__Fragment__:
Szkoda, że w tym roku agrestu mamy malutko, bo Twoje przepisy są rewelacyjne (y) zapisuję na następny rok!!! Dzięki :*
Ciekawe przepisy, u mnie w tym roku przez suszę kiepsko obrodził 🙂
Super przepisy ! Ja póki co mam troszkę zamrożonego agrestu na kompoty zimą 🙂
Pozdrawiam ciepło 🙂
Ja z agrestu zrobiłam dżemy, ale nie w formie musu – przez długie i powolne smażenie po skórkach nie zostało ani śladu… wyszedł doskonały:D
pozdrawiam serdecznie znad filiżanki kawy:)
Ale świetne przepisy 🙂 Skorzystam z tego musu 🙂 Ja bardzo lubię agrest 🙂 Pozdrawiam 🙂
Nigdy nie robilam wlasnych przetworow, ale kiedy bylam dzieckiem moja babcia miala w ogrodzie mnostwo agrestu. Do dzisiaj pamietam ten smak 🙂
Mmmm… pyszności…
Agrest w małych pudełkach (chyba 125 g, może 250, nie więcej) widziałam w Biedronce. Pewnego lata spędzanego u babci na wsi odkryłam, że od agrestu dostaję wysypki i od tamtej pory go nie jem, choć pewnie ten w przetworach bym mogła.

__Wyzwanie__: W którym sklepie, według komentarzy o przepisach z agrestu, widziano agrest w małych pudełkach?

__Dane__:
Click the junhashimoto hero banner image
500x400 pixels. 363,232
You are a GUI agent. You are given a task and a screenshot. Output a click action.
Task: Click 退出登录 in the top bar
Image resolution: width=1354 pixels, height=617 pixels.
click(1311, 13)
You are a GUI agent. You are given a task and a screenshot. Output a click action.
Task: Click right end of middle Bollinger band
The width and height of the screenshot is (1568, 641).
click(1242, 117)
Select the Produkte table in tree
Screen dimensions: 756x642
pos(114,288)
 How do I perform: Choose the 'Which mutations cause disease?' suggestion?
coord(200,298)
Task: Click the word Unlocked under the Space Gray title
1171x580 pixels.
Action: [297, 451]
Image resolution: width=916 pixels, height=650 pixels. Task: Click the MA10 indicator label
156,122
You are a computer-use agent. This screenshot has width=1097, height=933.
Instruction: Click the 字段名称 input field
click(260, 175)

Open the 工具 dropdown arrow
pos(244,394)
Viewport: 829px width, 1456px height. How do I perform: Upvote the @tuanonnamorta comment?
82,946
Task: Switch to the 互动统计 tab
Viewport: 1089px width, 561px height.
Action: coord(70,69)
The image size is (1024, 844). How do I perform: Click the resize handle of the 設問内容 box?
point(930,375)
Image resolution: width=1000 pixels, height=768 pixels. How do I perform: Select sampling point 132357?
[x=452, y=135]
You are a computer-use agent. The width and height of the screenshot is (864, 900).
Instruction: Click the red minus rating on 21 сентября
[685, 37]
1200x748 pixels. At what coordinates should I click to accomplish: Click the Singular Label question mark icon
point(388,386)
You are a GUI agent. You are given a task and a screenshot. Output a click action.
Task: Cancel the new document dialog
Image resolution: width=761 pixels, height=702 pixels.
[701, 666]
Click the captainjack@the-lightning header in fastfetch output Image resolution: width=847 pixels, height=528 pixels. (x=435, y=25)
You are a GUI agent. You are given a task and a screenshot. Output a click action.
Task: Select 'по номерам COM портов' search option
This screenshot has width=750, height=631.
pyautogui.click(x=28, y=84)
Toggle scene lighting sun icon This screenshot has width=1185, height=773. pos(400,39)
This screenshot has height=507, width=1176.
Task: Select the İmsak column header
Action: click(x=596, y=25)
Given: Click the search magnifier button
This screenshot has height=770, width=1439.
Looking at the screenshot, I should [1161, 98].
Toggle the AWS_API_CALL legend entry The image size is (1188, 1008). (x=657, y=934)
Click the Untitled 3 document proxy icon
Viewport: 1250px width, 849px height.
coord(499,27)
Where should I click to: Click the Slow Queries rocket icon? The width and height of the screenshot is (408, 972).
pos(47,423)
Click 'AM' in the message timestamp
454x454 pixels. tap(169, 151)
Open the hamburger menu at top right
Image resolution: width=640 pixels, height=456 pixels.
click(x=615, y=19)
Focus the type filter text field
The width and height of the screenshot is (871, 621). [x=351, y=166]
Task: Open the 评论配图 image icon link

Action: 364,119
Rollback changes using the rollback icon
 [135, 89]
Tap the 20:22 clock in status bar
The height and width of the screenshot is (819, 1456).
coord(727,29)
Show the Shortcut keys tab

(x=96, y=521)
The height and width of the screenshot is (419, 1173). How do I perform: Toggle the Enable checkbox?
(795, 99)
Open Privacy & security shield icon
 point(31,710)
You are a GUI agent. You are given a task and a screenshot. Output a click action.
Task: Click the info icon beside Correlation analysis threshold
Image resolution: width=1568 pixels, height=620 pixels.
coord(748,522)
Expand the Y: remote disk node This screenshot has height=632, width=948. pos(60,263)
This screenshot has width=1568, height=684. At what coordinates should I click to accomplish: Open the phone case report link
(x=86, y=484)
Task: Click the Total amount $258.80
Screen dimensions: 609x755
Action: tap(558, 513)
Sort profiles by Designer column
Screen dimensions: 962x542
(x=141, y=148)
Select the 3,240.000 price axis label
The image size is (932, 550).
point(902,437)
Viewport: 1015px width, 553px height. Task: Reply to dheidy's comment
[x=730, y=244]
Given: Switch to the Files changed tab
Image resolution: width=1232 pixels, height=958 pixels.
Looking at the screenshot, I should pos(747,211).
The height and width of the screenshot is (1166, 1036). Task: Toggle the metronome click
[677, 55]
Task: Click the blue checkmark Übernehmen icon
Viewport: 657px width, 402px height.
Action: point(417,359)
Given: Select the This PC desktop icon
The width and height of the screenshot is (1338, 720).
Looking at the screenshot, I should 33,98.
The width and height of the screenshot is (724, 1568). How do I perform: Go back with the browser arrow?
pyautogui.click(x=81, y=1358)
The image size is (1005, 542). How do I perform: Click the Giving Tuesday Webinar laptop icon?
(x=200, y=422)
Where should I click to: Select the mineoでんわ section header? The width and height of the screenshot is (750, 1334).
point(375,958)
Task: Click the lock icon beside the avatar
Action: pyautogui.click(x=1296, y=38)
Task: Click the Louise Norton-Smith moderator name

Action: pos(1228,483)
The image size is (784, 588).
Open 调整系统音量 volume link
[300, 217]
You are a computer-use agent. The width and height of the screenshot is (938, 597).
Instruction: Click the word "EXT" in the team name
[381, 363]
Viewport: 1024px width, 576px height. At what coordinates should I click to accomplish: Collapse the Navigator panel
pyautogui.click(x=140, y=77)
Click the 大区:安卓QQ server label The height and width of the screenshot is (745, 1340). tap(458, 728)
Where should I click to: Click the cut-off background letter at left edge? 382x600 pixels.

__Pełna odpowiedź__: W Biedronce.